►

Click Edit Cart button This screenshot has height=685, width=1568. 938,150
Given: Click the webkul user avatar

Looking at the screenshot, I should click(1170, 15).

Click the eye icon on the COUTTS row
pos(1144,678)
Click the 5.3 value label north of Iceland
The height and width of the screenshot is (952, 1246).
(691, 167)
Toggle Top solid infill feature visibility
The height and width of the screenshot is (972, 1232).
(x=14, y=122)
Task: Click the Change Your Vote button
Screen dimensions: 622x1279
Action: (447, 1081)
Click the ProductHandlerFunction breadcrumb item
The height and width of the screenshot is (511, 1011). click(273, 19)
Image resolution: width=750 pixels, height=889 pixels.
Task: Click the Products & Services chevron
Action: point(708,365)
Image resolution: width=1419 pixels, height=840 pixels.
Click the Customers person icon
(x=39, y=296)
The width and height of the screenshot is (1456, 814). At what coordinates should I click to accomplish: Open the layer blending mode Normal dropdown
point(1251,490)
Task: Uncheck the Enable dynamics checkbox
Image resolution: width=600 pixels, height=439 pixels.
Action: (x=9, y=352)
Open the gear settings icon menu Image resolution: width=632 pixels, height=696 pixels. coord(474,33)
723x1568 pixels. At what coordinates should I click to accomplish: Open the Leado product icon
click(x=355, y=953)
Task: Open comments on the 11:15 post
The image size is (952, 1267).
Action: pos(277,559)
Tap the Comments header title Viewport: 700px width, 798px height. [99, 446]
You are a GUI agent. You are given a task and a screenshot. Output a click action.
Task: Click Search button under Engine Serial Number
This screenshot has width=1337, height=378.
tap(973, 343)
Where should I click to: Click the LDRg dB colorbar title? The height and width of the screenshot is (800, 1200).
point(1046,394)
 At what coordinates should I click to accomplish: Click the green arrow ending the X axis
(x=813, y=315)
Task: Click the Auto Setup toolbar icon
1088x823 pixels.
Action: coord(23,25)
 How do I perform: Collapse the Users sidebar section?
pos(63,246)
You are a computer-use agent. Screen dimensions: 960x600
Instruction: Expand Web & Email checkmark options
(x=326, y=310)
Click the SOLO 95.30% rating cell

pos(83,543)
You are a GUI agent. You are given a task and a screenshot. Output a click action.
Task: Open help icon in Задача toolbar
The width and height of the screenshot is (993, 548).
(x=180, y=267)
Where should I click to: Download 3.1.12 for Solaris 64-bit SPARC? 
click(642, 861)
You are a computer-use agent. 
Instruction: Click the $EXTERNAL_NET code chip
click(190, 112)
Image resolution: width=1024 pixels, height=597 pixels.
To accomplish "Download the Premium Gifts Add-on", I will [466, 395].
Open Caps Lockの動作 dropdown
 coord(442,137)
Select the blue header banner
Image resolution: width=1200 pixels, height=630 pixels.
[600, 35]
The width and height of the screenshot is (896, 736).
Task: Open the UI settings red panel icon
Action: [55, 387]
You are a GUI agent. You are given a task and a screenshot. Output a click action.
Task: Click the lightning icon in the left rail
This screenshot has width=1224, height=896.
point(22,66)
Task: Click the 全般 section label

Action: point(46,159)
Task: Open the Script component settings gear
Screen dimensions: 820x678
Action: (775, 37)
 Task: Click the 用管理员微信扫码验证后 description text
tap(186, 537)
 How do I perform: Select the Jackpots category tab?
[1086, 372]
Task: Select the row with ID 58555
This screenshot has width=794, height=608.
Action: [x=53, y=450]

◄

> Task objective:
Please report every line in the entries above that holds the string "toolbar".

> Exercise output:
Task: Click the Auto Setup toolbar icon
Task: Open help icon in Задача toolbar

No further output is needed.